## What you have to do
Every line below should be copied exactly; drop the pictures.

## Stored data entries
——

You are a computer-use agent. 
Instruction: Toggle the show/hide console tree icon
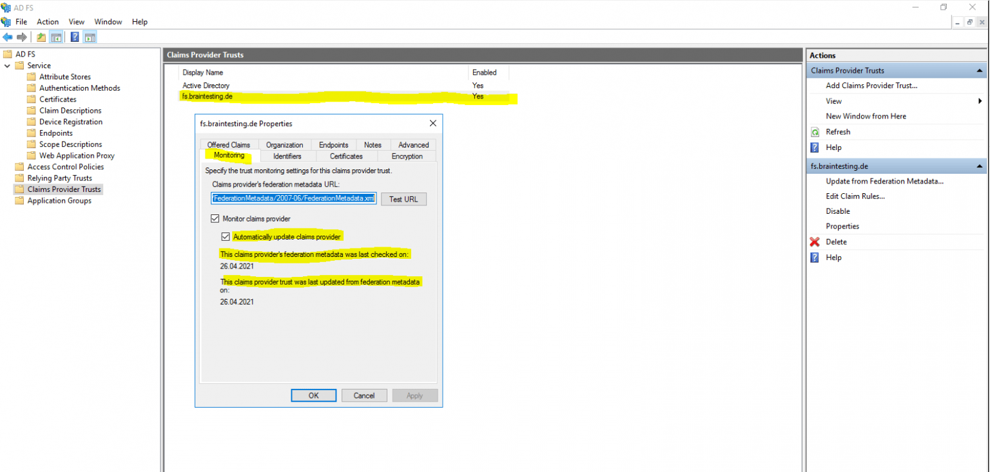(x=56, y=37)
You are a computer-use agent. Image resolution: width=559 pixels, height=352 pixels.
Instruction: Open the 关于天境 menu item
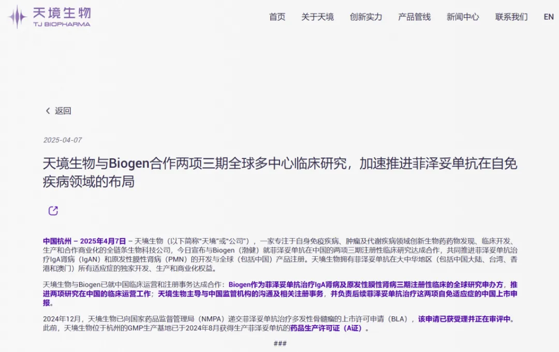point(317,17)
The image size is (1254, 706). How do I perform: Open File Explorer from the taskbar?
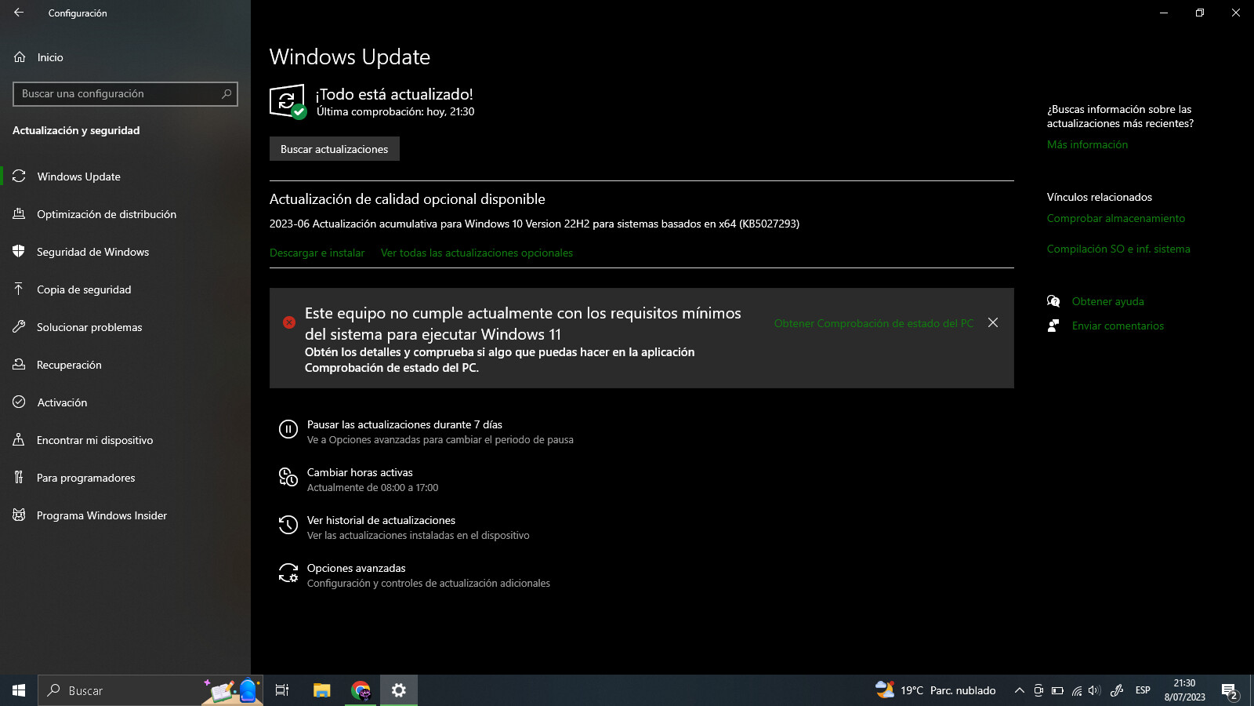coord(321,690)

——

## Completed task
You are a computer-use agent. 
Instruction: Toggle the show/hide console tree icon
(x=56, y=37)
You are a computer-use agent. Image resolution: width=559 pixels, height=352 pixels.
Instruction: Open the 关于天境 menu item
point(317,17)
The image size is (1254, 706). How do I perform: Open File Explorer from the taskbar?
coord(321,690)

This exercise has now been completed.